На низеньком столике тлели четыре недавно зажжённые палочки с благовониями. Четыре – несчастливое число, созвучное самой смерти[3]
. Но, вопреки опасениям Уми, запах благовоний оказался приятным и свежим: так могла пахнуть роса, выпавшая на сочной зелёной траве и нежных цветочных лепестках, которые вот-вот раскроются навстречу проснувшемуся солнцу.Каннуси Дзиэн всё пел и пел тихим надтреснутым старческим голосом, и Уми вдруг вспомнила, как они с Ямадой недавно пробрались в особняк градоправителя. Монах так же нараспев читал молитвы над телом покойного, и слёзы текли по щекам Уми, орошая ворот кимоно…
Осознав, что не в силах больше стоять прямо, Уми тяжело опустилась на татами. Глаз она не поднимала и потому видела, как на серой ткани хакама остаются мокрые круги, будто над нею прошёл короткий и тёплый летний дождь.
«В последние дни я слишком много плачу», – отстранённо подумала Уми. Пожалуй, за всю свою жизнь она не проливала столько слёз, как за эти несколько дней – с тех пор, как в игорном доме повстречалась с Косым Эйкити.
О, она бы многое отдала, чтобы вернуться в то утро и шепнуть самой себе на ухо: «Оставь этого бродягу в покое и просто забудь о нём!»
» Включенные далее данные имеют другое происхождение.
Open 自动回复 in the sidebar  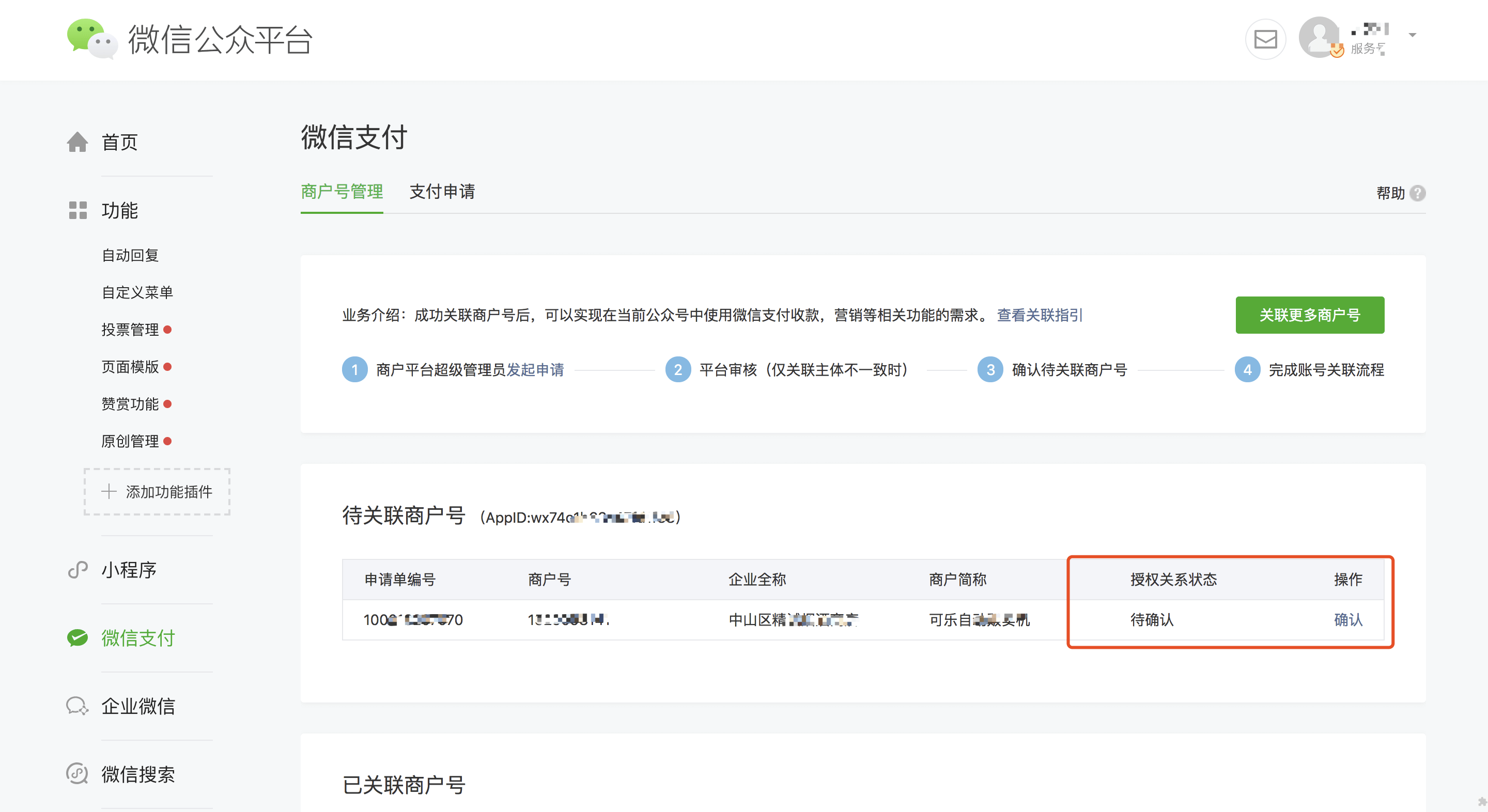(130, 255)
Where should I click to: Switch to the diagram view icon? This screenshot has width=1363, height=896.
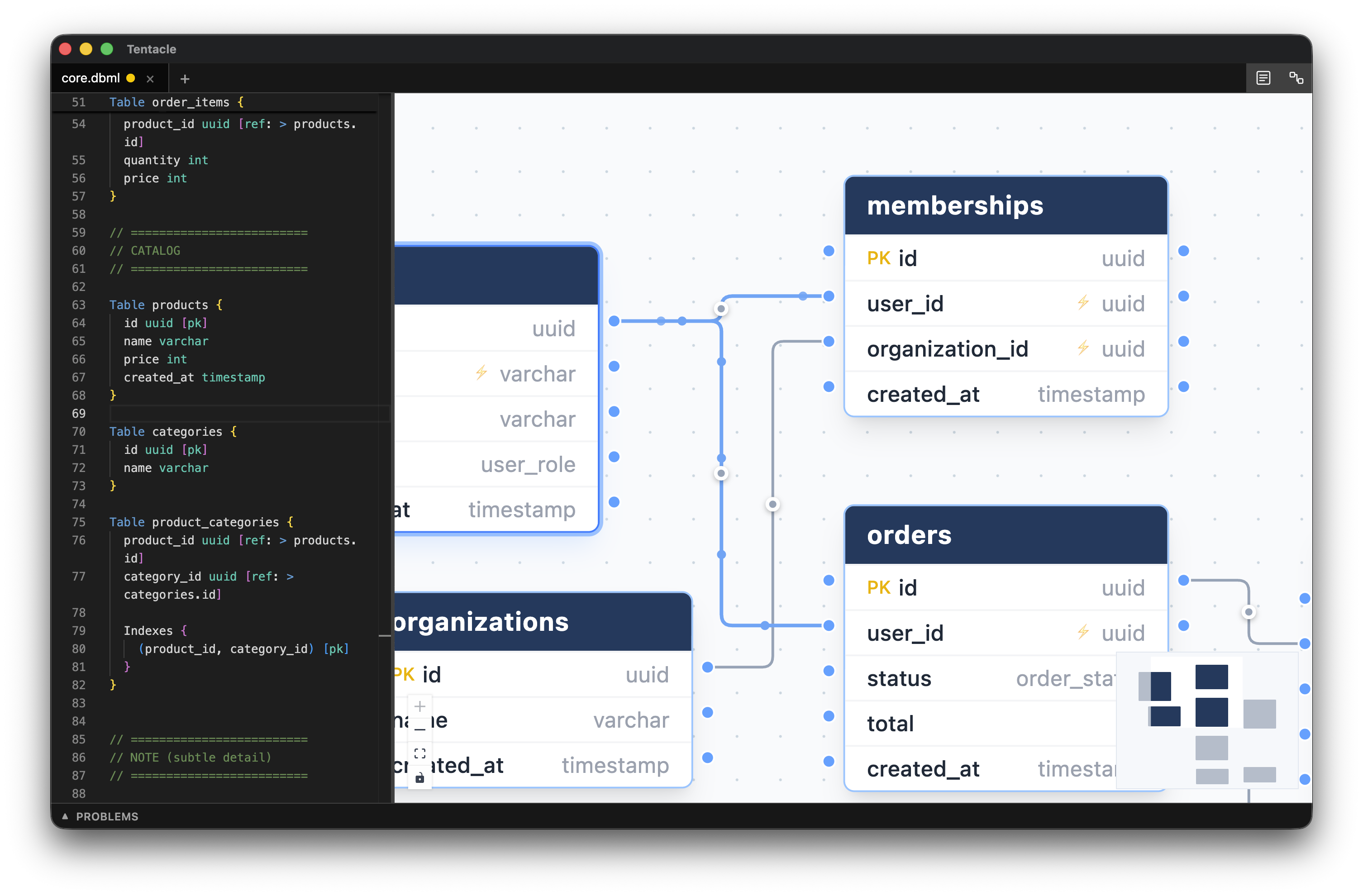click(x=1296, y=78)
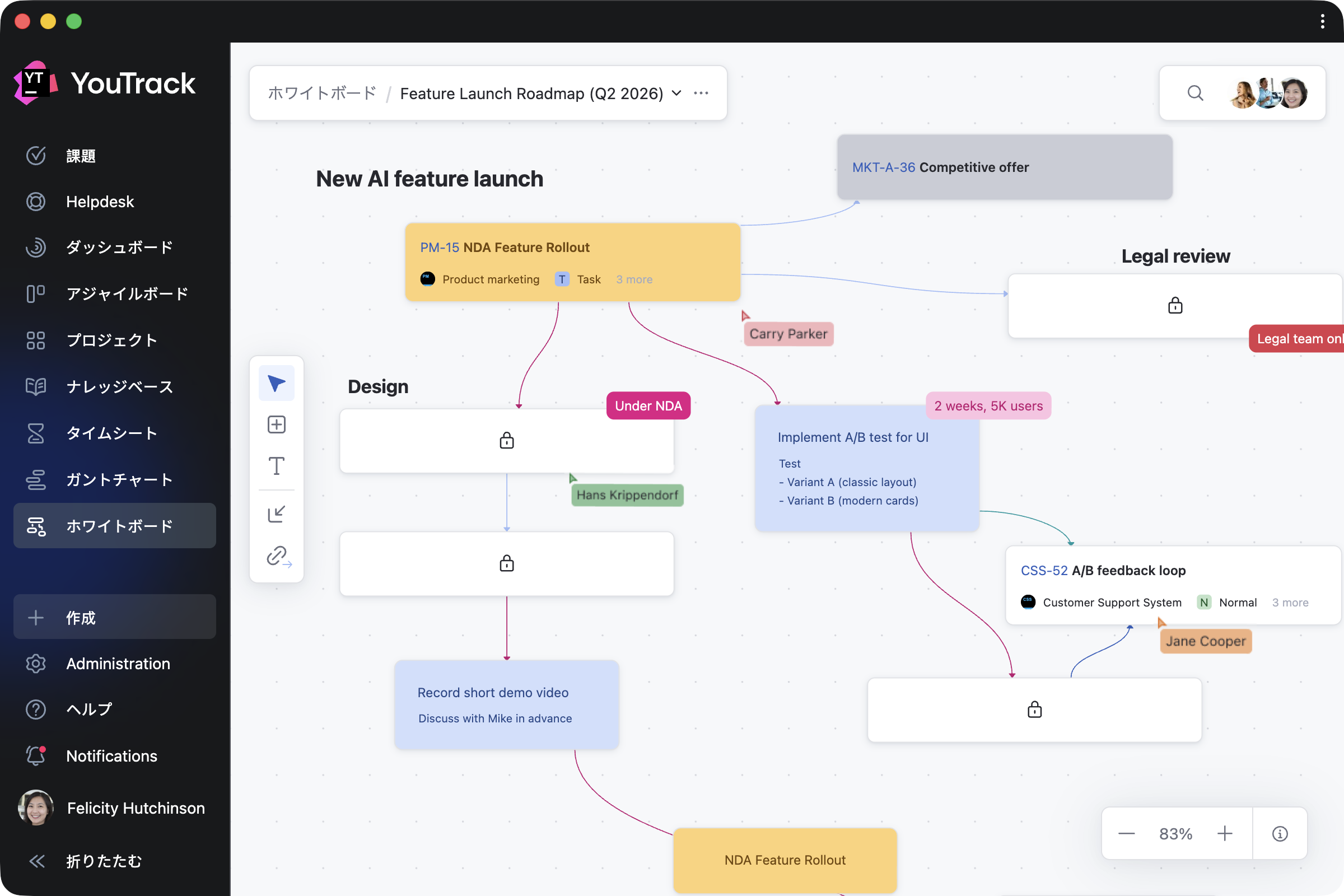This screenshot has height=896, width=1344.
Task: Open the PM-15 issue link
Action: [440, 248]

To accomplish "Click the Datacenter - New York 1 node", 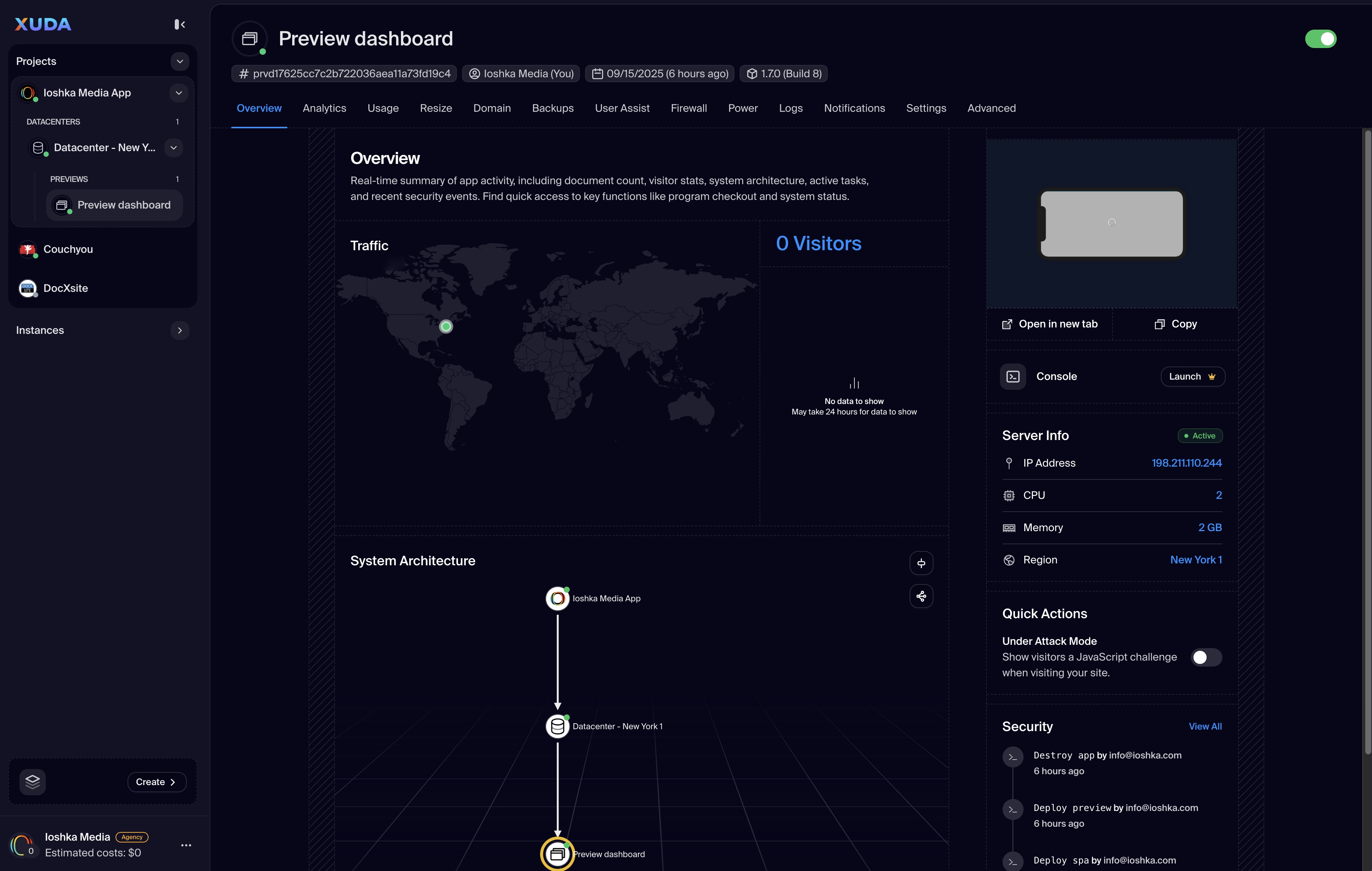I will 557,726.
Не дотронься она тогда до иредзуми Косого Эйкити, всё наверняка сложилось бы совершенно иначе. Но могло ли одно-единственное решение повлиять на всё, что случилось после?..
Когда пение каннуси Дзиэна смолкло, Уми встрепенулась. Старик подошёл к отцу, что-то тихо сказал ему и, дождавшись ответного кивка, повернулся к Уми:
– Брат Горо и господин Хаяси довершат все необходимые приготовления. По дороге сюда я договорился со своим старым знакомым, каннуси из святилища Милостивого Владыки Сэйрю. Скоро всё будет готово к погребению, и мы сможем отправляться.
Уми поёжилась, шмыгнула носом и заставила себя кивнуть. Прежде ей уже доводилось слышать об этом месте, а однажды она даже заглядывала туда. Окружённое небольшим и тенистым парком, святилище Милостивого Владыки Сэйрю отчего-то сразу навеяло на неё грызущую изнутри тоску, и потому Уми быстро сбежала оттуда и впредь старалась избегать его.
Значит, именно там матери суждено было отправиться в свой последний путь…
– Но прежде я хотел бы попросить тебя о небольшой помощи, – продолжал каннуси. – Давай-ка выйдем на воздух.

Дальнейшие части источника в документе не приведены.